There’s no reason every visitor to gereports.com should see the same homepage, for example. Why not use users’ search-engine data to automatically feature – on a personalized homepage – articles about products the user has searched for? Or use data from the user's browsing history to deliver content that highlights products the user has browsed on other GE webpages? All you need to deliver a better user experience is a little data and a little imagination.
Off-Site Content Optimization
Most people associate retargeting with display ads – often, unfortunately, with brands such as Zappos, which has earned a reputation for stalking users with ads about every last pair of shoes the user viewed online.

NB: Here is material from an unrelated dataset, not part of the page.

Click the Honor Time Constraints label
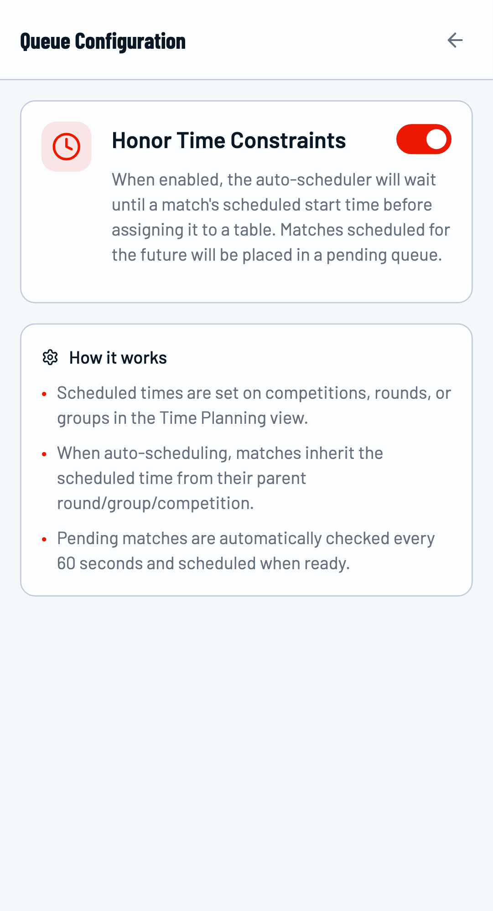The width and height of the screenshot is (493, 911). [229, 140]
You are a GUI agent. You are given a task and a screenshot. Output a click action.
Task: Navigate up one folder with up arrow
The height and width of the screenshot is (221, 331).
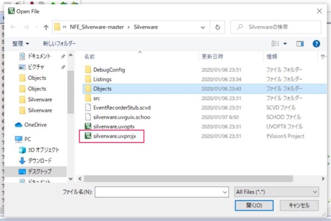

But the beauty of programmatic marketing is that it isn't limited to display ads. Brands can now use on-site data to deliver content as well. Take the Tide Loads of Hope campaign. If Tide is willing to invest a fortune in advertising and PR to drive consumers to a corporate social responsibility program, it only makes sense for the company to spend a bit more to continue engaging consumers once they leave the Loads of Hope site.
In a direct-response environment, Tide would turn to site retargeting. But Tide could extend beyond display ads with what we might call "content retargeting." After all, wouldn't donors to the Tide program want to see content across the Web that reminds them how well the program is progressing? Tide could accomplish this by placing links to articles and videos about the campaign in the promoted links sliders that now appear beneath the primary content on many major publishers’ sites. These sliders can be a great way to bring targeting to the content world.
Such articles are not that different from native advertising. And with all the recent excitement around native campaigns, it's important to remember that native and programmatic advertising are not mutually exclusive. On the contrary, when your campaign targets the right users – and adds real value to the user experience – you're getting the best of both worlds. So you can expect to see a lot more "content retargeting" in the years ahead.